Join us later today for the second part, in which you get to try your hand at writing, drawing, and lettering comics!  (I checked - the TOC indicates we need exclamation points)

pages from Secrets Behind The Comics (1947)

29 December 2017

Friday Fun & Games - Computer Edition v.01

I'm still running off kilter, and today's post will reflect that by more than mere lateness. It's not too late to go visit Friday Night Fights instead. (Though it might be too early to vote as yet)

I'm still just tossing messages in bottles out of the cave currently, but i'll be venturing out soon. Meanwhile, it is and it isn't time for


Let's journey back 33 years to 1984 and take a look at how we used to do fun & games on our computers. It was 4 years after i built my first Sinclair Z80 system, and home computers were becoming a thing. But it was still a very hands-on DIY affair in many respects, as we'll see in the second Marvel Super Heroes Computer Fun Book:


If you wanted to have fun and play games on your computer, this was how it was done in those ancient days:



That might be semi-incomprehensible to modern gamers, so let us flip back a few pages and take a look at the instructional reference...


Y'know, looking back - I don't want to hear any more whining (or even whinging) about having to set up modern games to run properly on the system. We used to have to customize the code by hand!
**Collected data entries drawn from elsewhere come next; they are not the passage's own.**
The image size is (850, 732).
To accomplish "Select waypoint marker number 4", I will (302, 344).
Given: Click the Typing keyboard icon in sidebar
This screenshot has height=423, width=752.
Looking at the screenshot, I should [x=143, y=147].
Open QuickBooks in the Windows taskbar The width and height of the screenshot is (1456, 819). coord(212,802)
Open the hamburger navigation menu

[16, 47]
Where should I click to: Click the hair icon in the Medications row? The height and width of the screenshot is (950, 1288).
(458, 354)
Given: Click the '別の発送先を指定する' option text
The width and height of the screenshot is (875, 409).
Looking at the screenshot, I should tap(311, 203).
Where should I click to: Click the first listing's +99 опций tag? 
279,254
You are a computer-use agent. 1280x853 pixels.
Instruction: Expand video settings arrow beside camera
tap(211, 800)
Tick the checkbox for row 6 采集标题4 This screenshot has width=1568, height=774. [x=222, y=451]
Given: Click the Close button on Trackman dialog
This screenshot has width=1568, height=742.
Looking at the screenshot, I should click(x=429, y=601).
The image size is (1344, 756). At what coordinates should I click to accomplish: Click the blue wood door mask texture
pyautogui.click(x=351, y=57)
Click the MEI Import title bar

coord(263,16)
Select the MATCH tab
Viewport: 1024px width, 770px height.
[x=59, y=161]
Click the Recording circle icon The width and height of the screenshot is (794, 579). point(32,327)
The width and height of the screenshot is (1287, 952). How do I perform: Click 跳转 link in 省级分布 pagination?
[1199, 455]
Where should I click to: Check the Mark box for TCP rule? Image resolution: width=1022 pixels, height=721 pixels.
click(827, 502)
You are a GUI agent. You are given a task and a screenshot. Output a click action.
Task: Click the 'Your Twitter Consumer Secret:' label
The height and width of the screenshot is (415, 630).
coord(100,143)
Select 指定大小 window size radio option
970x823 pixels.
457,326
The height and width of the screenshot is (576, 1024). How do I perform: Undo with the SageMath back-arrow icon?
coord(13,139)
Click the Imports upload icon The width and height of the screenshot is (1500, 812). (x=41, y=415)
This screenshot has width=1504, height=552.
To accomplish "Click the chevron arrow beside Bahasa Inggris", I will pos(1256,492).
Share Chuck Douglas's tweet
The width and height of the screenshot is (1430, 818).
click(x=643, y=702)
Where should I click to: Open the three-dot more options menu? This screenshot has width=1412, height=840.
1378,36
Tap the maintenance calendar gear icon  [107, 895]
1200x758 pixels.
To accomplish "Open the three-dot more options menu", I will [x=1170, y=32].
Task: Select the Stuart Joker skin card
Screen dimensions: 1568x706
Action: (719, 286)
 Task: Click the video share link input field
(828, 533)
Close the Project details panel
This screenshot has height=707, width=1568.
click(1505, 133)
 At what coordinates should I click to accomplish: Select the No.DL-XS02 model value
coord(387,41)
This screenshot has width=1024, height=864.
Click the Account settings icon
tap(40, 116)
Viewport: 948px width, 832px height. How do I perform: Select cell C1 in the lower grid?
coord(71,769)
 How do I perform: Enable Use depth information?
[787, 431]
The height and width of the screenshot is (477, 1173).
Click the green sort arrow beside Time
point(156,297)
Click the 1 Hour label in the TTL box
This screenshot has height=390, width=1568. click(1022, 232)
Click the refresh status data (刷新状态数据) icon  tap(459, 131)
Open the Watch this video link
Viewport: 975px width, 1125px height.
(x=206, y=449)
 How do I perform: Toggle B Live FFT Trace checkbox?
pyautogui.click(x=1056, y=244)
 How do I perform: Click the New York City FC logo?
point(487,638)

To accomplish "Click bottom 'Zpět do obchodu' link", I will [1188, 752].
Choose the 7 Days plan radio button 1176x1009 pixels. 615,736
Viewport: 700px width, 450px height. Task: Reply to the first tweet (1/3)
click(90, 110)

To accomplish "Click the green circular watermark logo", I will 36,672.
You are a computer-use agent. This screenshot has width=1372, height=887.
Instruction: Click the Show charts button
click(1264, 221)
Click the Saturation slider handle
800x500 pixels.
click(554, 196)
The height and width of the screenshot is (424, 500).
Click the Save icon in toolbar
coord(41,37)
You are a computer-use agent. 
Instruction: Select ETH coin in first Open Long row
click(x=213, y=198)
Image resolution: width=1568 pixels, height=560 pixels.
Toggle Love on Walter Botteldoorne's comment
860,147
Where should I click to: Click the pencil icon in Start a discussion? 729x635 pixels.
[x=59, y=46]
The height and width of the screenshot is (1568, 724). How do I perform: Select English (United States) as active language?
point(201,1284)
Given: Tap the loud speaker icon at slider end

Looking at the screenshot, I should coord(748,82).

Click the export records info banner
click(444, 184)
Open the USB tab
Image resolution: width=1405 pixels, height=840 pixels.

Here's a couple more programs from the book:



For the truly curious, Basic (Beginner's All-purpose Symbolic Instruction Code) emulators still exist, and you can run the programs for yourself to see what was considered "fun" on the computer in the early days. It would be a few more years before i got involved in the industry. By that time Floppy Disks had arrived - a huge game changer, along with internal hard drives.
Imagine that - in the early days, there was no internal memory beyond the OS. You had to load whatever you wanted to do onto the system via a modem like system with the data stored as sound on a cassette tape, or type it in by hand. If you had mainframe access, you could dump a stack of punch cards.

30 years ago, computer graphics consisted of 4 colours with resolution of 300x200. One might note that means the pixels were rectangular, not square. Somehow, the original programmers didn't think that might affect simple things, like drawing a circle.

3 decades later, we live in our games, and there are people forming personal (and sexual) relations with computer generated imagery.
Damn.

How long before our game characters can look out at the player and ask "Do You Bleed?"

pages from the Marvel Super Heroes Computer Fun Book 2 (1984)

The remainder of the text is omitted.